In 2004, the RBI transferred its total holding in the DFHI to the State Bank of India’s arm SBI Gilts Limited. Its new name is SBI DFHI. It functions as the biggest ‘primary dealer’ in the economy and functions on a commercial basis. It deals in all kinds of instruments in the money market without any upper ceiling. Operating in ‘two way’ (as a lender and borrower) its objective is to provide needful liquidity and stability in the financial market of the country.
Indian Capital Market
The long-term financial market of an economy is known as the ‘capital market’. This market makes it possible to raise long-term money (capital), i.e., for a period of a minimum of 365 days and above. Creation of productive assets is not possible without a string capital market—the market gained more importance once most of the economies in the world started industrialising. Across the world, banks emerged as the first and foremost segment of the capital market. In coming times many other segments got added to it, viz., the insurance industry, mutual funds, and finally the most attractive and vibrant, the security/stock market. Organised development of capital market together with putting in place the right regulatory framework for it, has always been a tough task for the economies. It is believed today that for strong growth prospects in an economy presence of a strong and vibrant capital market is essential.

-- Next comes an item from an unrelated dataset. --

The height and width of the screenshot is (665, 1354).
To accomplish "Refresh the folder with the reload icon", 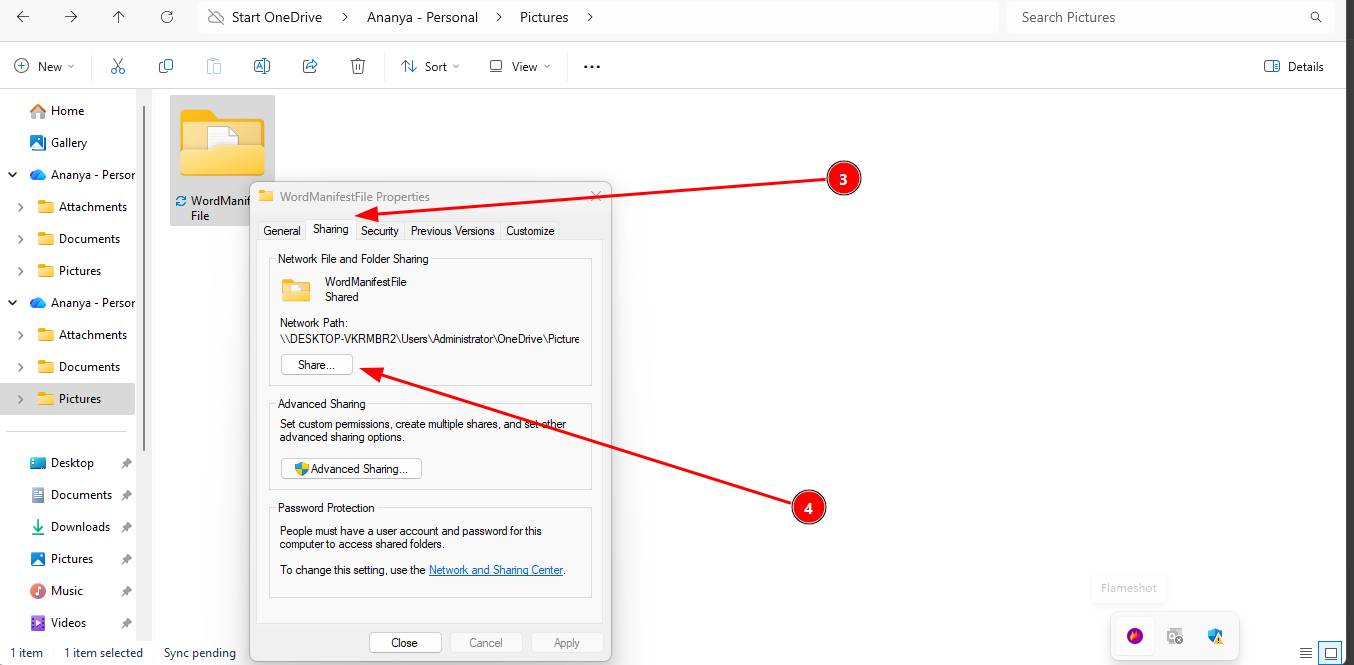I will 167,17.
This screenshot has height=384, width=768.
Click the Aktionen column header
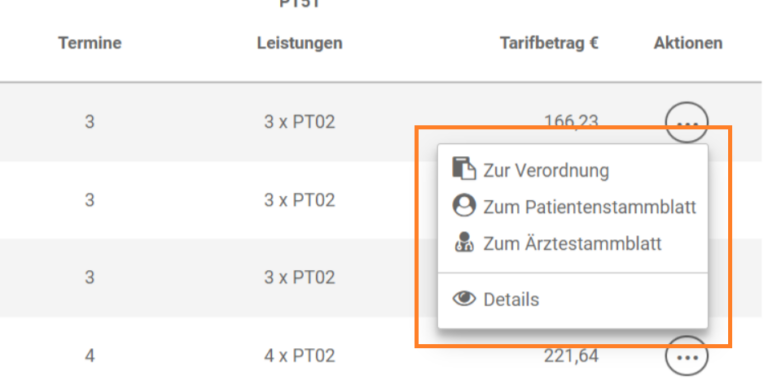pyautogui.click(x=688, y=43)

Though the capital market of India is far stronger and better today in comparison to the periods just after Independence, the process of emergence has not been easy and smooth. Once India opted ‘industry’ as its prime moving force, the first challenge was to raise long-term funds for industrial establishments and their expansion. As banks in India were weak, small and geographically unevenly distributed they were not in a position to play the pivotal role they played in case of the industrializing Western economies. This is why the government decided to set up ‘financial institutions’ which could play the role of banks (till banks gain strength and presence) and carry on the responsibilities of ‘project financing’.